4.1. Need for consistent and coherent reporting of analytical data

This systematic review reveals that many confounding factors determine the overall milk polar lipid concentration in human and bovine milk. Combining results from all studies and attempting to determine reasonable ranges proved challenging in this systematic review, especially for bovine milk. Mainly because of the many confounding factors but also regarding the inconsistent use of units (and lack of reporting all information required to calculate data into similar units) across different studies. Therefore, a clear need regarding milk polar lipid analytics is the use of consistency in units when analyzing milk. With the rapid development of sensitive methodologies and standardization of methods this will become standard practice in future analytical studies. Considering the many confounding factors a detailed reporting of the milk origin and additional information such as total milk lipid concentration will be important.

4.2. Minor species

Only a few studies have investigated composition of the minor milk polar lipid species especially related to cerebrosides, plasmalogens and sulfatides. Although technologically challenging, future studies should elaborate further about minor polar lipid species composition and their overall physiological benefits. Of relevance for early life nutrition herewith, will be the differences between human and bovine milk composition and functionality.
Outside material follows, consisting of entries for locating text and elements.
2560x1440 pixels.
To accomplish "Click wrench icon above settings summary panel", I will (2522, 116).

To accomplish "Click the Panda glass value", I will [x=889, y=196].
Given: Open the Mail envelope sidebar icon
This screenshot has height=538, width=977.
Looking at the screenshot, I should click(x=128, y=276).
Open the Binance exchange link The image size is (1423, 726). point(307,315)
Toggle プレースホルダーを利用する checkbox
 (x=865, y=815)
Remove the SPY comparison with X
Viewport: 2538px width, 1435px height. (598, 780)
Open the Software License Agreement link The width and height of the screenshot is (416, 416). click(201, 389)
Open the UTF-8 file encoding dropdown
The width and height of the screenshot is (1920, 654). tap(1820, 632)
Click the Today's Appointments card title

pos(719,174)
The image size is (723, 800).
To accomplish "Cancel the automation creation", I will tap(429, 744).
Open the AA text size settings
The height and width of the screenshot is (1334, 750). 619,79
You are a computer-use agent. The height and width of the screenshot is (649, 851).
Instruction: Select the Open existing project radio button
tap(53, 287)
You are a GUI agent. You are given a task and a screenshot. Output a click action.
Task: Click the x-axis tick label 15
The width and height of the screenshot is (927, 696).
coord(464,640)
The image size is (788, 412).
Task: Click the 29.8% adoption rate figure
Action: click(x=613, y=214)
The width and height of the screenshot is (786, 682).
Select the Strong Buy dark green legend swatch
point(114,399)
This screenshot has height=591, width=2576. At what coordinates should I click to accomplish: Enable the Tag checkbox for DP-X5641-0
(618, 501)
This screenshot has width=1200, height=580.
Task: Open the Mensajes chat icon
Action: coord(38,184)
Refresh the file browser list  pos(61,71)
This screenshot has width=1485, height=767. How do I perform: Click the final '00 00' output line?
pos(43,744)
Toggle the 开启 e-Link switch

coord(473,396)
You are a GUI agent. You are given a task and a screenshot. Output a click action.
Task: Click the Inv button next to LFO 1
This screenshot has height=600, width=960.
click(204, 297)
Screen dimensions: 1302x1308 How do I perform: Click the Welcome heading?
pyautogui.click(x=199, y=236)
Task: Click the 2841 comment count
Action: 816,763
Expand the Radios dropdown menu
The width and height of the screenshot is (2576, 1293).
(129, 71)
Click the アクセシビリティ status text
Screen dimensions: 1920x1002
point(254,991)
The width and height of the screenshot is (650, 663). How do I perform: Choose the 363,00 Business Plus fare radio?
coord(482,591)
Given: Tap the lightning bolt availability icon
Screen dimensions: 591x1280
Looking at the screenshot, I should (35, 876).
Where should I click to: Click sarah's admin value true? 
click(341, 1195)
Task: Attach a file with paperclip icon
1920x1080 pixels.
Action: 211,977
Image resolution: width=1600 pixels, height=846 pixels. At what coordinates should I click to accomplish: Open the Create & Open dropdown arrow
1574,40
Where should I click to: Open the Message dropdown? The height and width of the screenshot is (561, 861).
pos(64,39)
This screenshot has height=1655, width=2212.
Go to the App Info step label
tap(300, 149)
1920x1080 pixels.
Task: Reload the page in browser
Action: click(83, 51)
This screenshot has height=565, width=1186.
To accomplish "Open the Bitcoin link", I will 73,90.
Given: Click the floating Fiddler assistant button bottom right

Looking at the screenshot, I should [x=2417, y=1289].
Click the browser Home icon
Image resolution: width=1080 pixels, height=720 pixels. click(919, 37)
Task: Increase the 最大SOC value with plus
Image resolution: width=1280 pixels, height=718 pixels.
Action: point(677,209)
4.3. Complex MFGM preparation vs single polar lipids

Some studies already demonstrated that more complex milk polar lipid preparations are more effective than individual PL, suggesting that, at least to a certain extent, milk polar lipids may act in synergy especially when also considering the protein fraction of MFGM. Future studies may focus more on effects of individual PL as well as effects of different PL acting in synergy. Moreover, although the current review focusses on polar lipids, other MFGM components such as MFGM proteins are gaining more attention because of their possible contribution to overall MFGM benefits. Although the difference between vegetable and milk sources (mainly related to SM) are well described, herewith the physiological importance of small differences in PL composition between milk polar lipid sources will become evident.

4.4. Human studies

Although certain benefits are well substantiated, overall, more clinical intervention studies are required, preferably in a setting where milk polar lipids are the only difference between test and control groups. This may particularly be important for infant formula, as the majority of reported infant studies described experimental formula in which, relative to the control formula, other changes than MFGM- enrichment were made. Herewith a clear description of the milk PL source will be important given the many sources and milk ingredients available for formulation and their differences as discussed in this review. Further, clinical studies may also unravel possible difference between different dairy sources particularly whey vs cream derived sources as from the current systematic review it is evident that compositional difference may occur.

Abbreviations
MFG	=	milk fat globule
MFGM	=	milk fat globule membrane
PC	=	phosphatidylcholine
PE	=	phosphatidylethanolamine
PI	=	phosphatidylinositol
PL	=	glycerophospholipids
PS	=	phosphatidylserine
SL	=	sphingophospholipids
SM	=	sphingomyelin

Disclosure statement

MV, LWC and TTL: employment FrieslandCampina.

Funding

The author(s) reported there is no funding associated with the work featured in this article.